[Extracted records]
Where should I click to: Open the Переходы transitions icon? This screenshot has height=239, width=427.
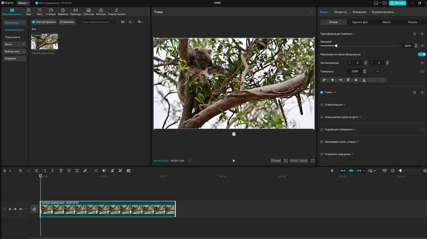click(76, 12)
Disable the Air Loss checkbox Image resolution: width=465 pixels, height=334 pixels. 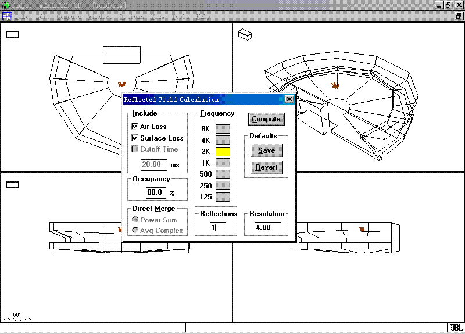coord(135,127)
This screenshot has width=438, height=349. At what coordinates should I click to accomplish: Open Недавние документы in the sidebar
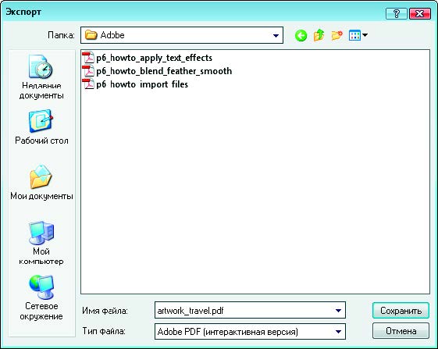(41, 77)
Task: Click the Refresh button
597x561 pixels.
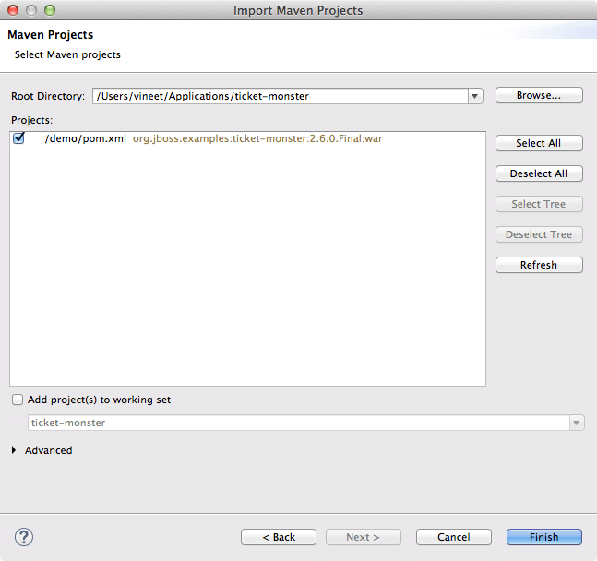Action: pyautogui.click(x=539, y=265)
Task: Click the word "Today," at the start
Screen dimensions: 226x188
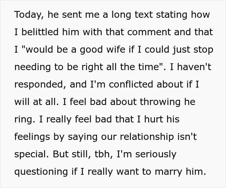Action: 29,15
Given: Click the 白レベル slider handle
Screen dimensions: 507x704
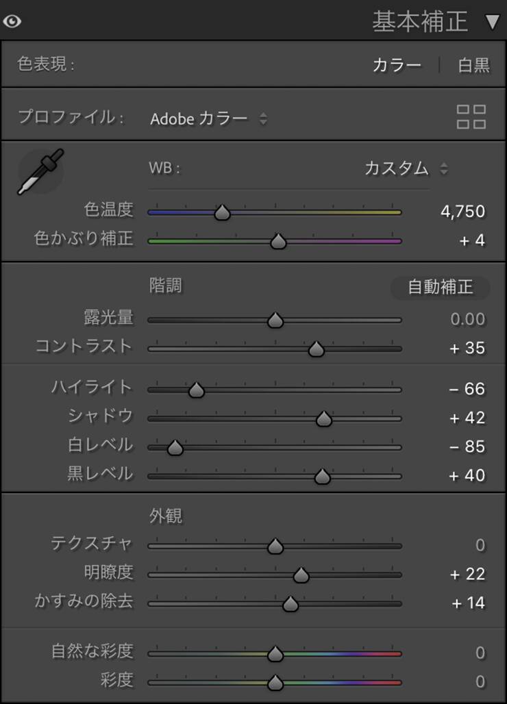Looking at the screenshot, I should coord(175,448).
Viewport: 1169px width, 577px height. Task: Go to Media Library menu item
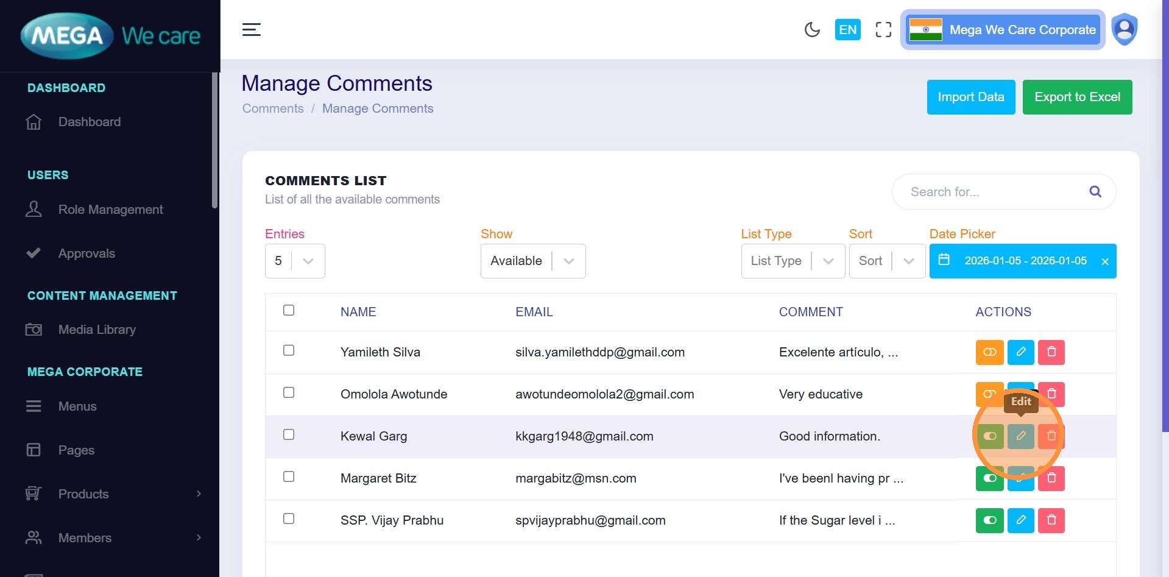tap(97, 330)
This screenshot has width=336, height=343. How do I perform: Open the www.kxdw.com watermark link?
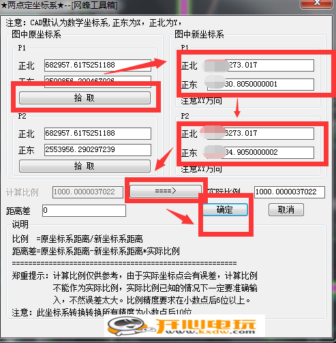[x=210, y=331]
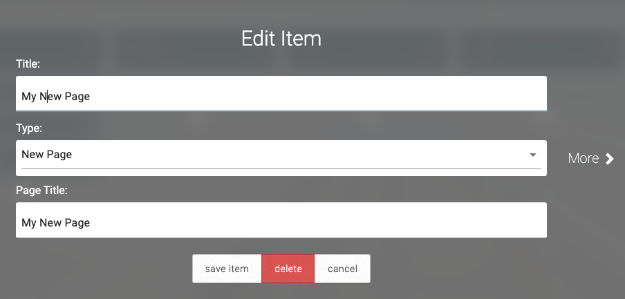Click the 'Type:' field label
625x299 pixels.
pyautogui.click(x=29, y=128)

> _What needs to be done_: From the line with "This screenshot has width=336, height=343." down to the final line of the entries above, repeat each line exactly; omit the pictures.

> _Result of this task_:
This screenshot has width=336, height=343. How do I perform: Open the www.kxdw.com watermark link?
[x=210, y=331]
Click the 'Type:' field label
625x299 pixels.
pyautogui.click(x=29, y=128)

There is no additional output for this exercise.